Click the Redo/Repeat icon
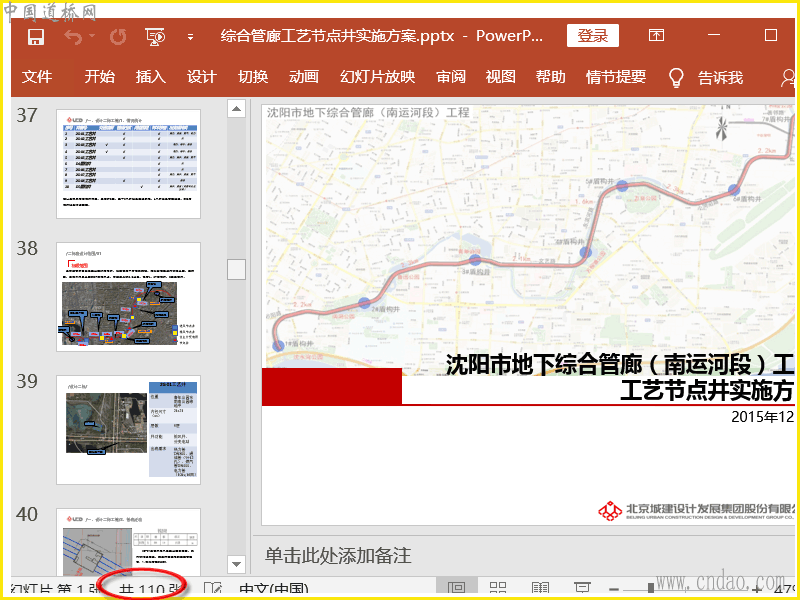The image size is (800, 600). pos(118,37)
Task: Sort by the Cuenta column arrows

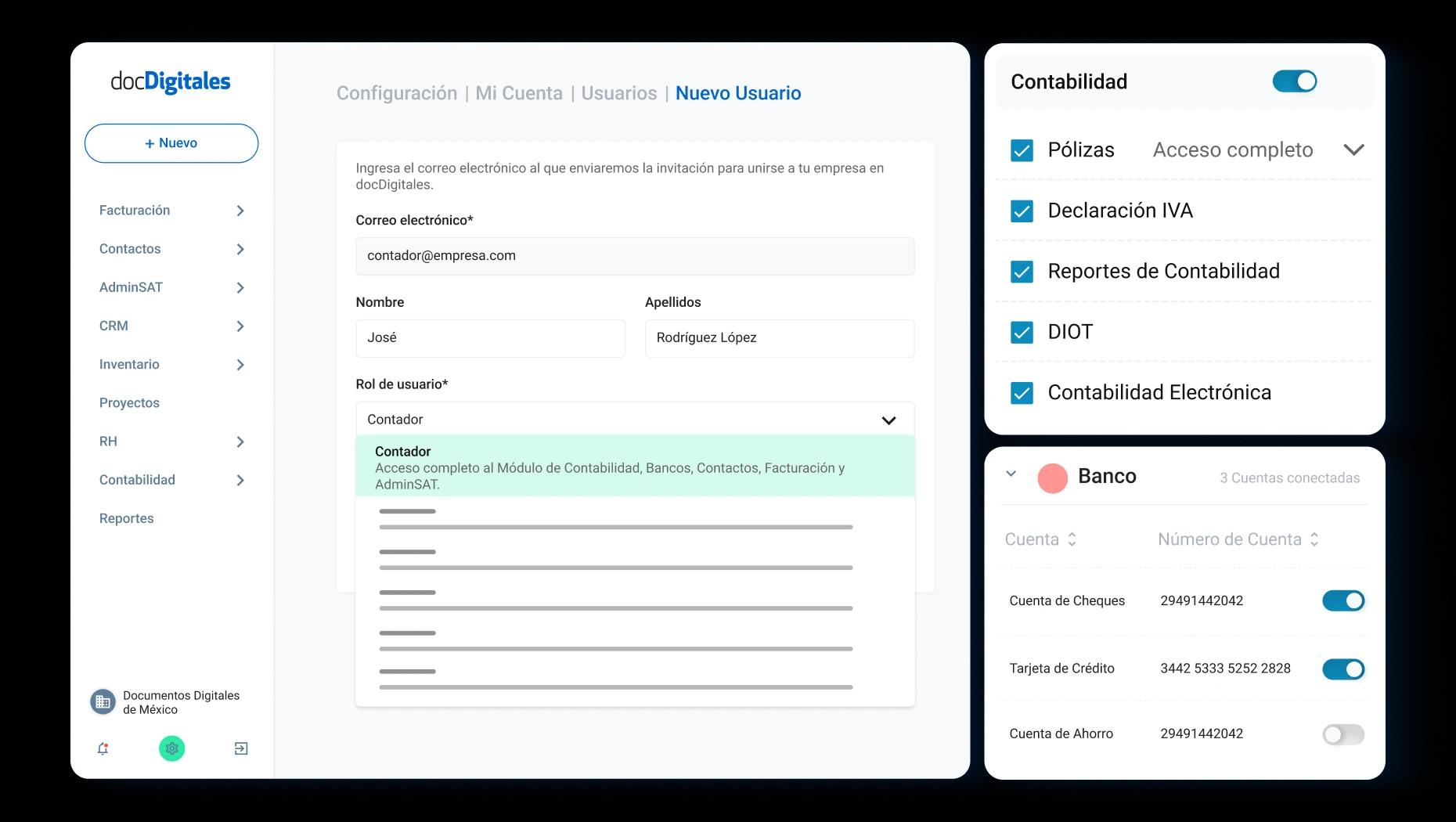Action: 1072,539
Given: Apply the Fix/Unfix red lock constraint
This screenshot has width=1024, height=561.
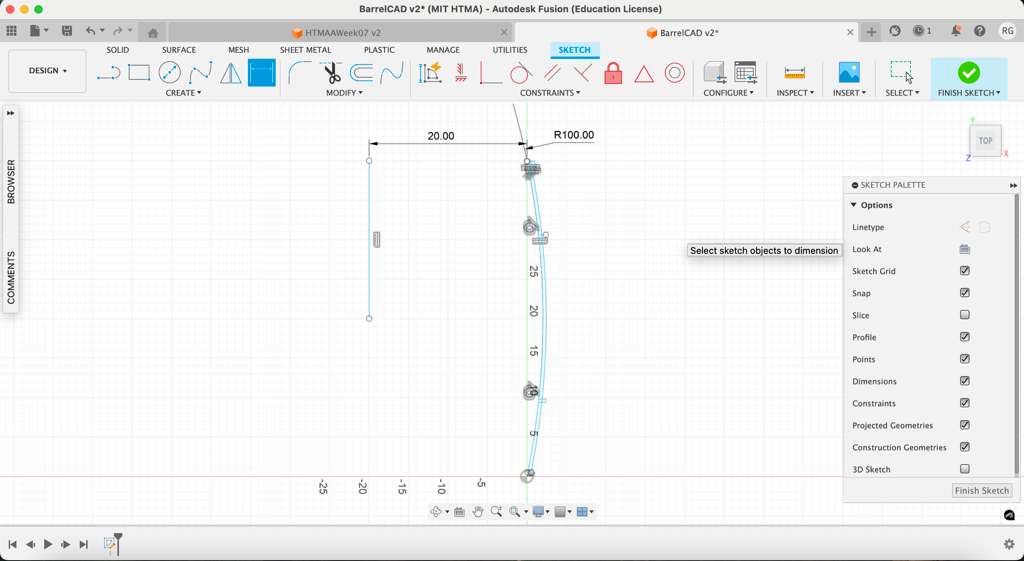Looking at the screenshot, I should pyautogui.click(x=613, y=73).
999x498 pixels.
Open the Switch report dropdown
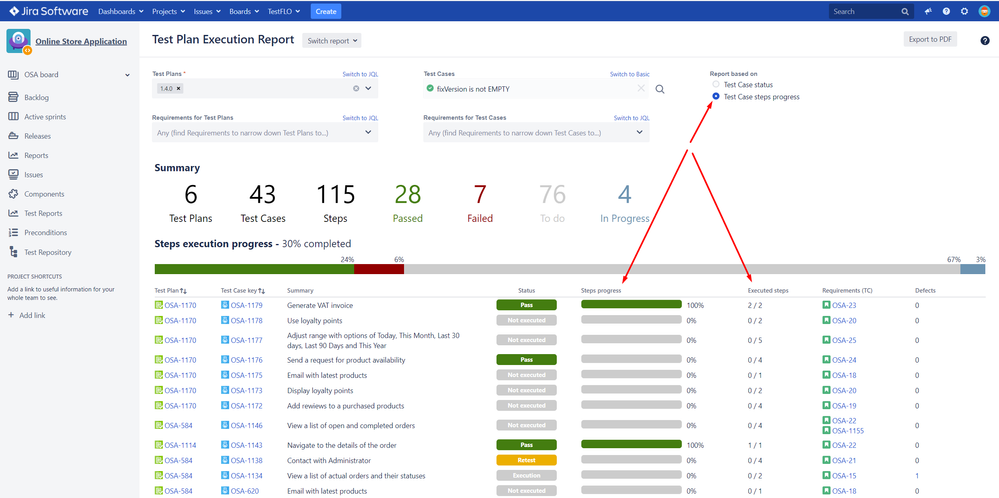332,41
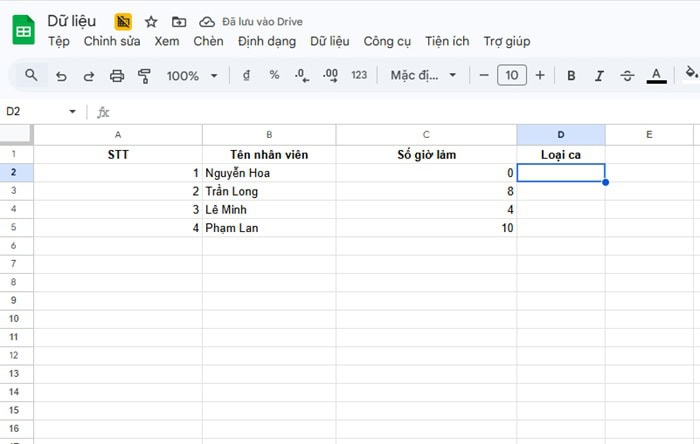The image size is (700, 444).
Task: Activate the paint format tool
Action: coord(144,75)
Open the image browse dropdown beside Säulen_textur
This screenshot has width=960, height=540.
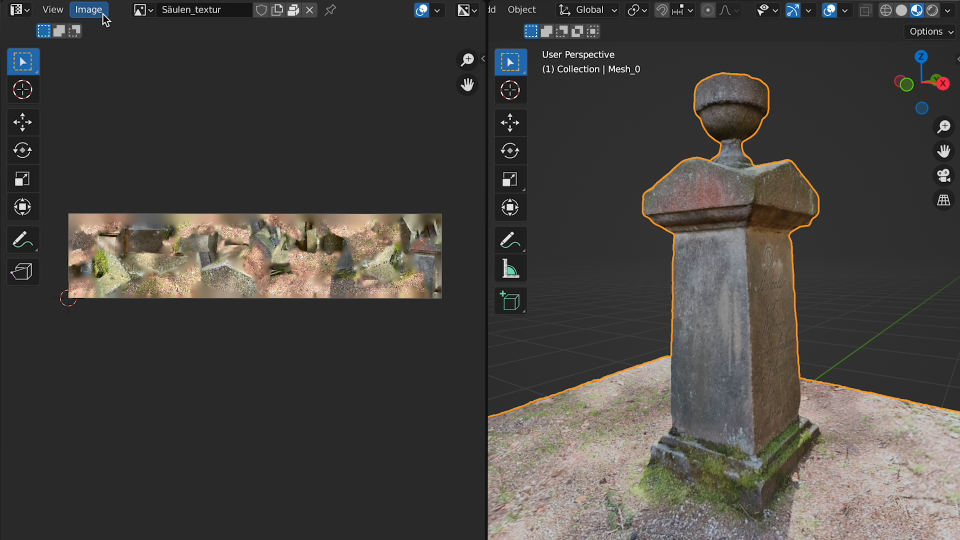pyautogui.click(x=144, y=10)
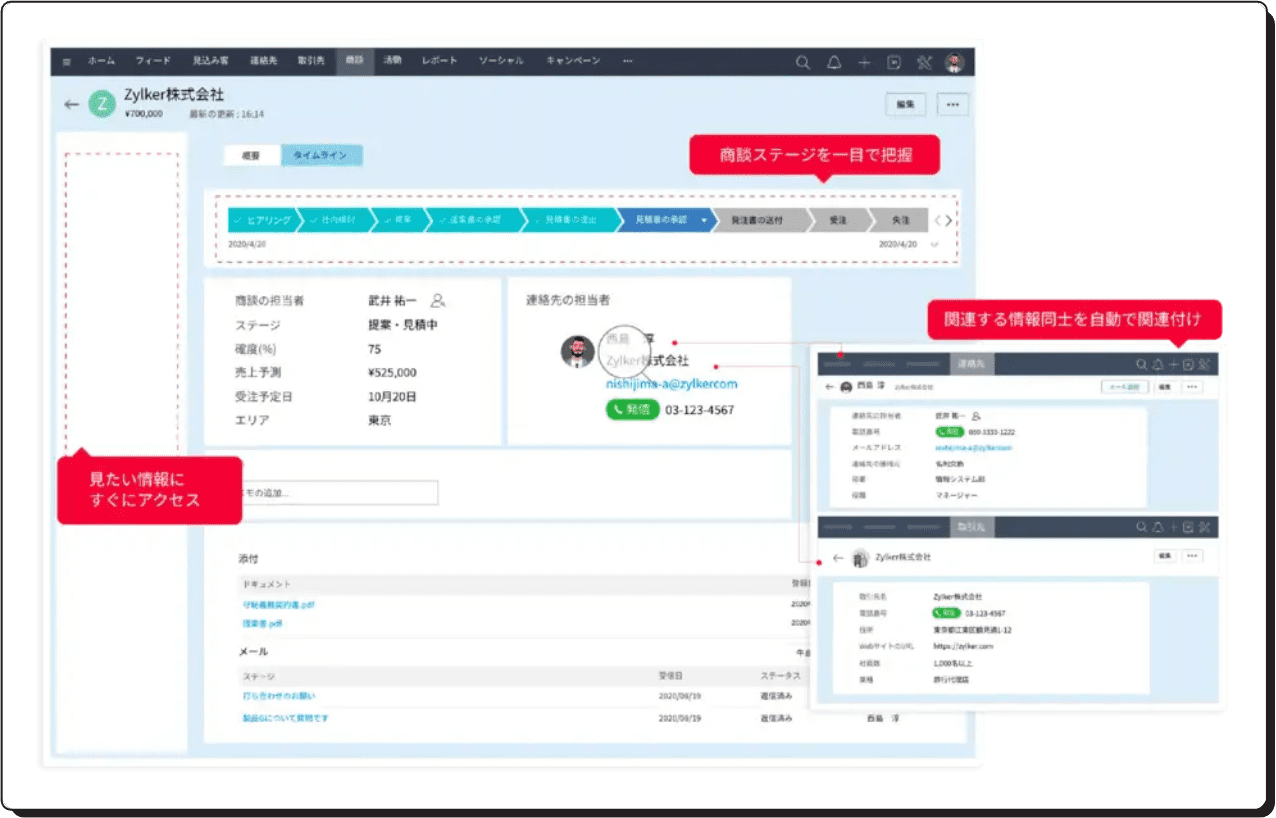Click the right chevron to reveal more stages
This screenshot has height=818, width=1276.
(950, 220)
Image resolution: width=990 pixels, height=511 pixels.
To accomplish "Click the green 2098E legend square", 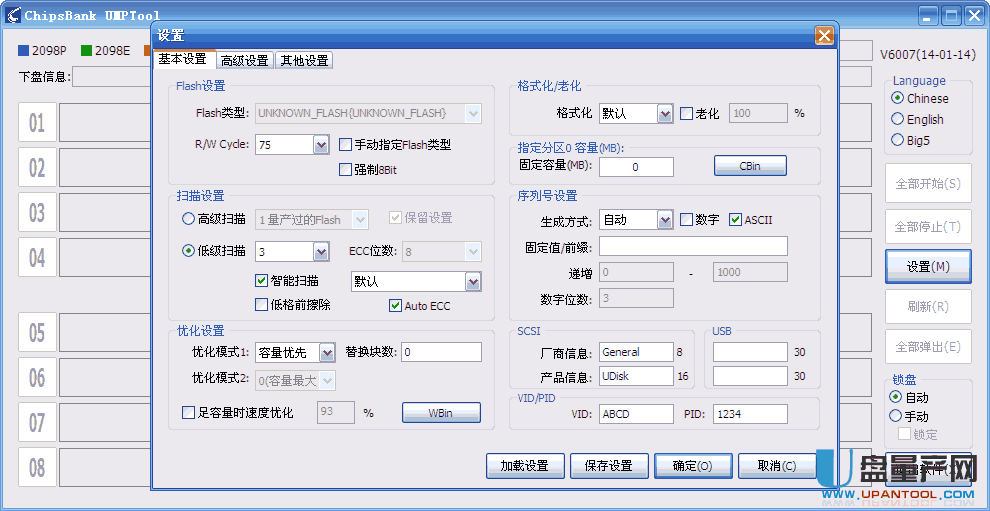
____________________
Reproduce the stretch from the line containing "Given: Apply the" through the end of the records word for word, leaving the pictures out of your answer.

● **Task result**
Given: Apply the Fix/Unfix red lock constraint
This screenshot has width=1024, height=561.
Looking at the screenshot, I should pyautogui.click(x=613, y=73).
999x498 pixels.
Open the Switch report dropdown
332,41
The image size is (700, 444).
Task: Activate the paint format tool
Action: coord(144,75)
Open the image browse dropdown beside Säulen_textur
This screenshot has width=960, height=540.
pyautogui.click(x=144, y=10)
Click the right chevron to reveal more stages
This screenshot has height=818, width=1276.
(950, 220)
Image resolution: width=990 pixels, height=511 pixels.
To accomplish "Click the green 2098E legend square", 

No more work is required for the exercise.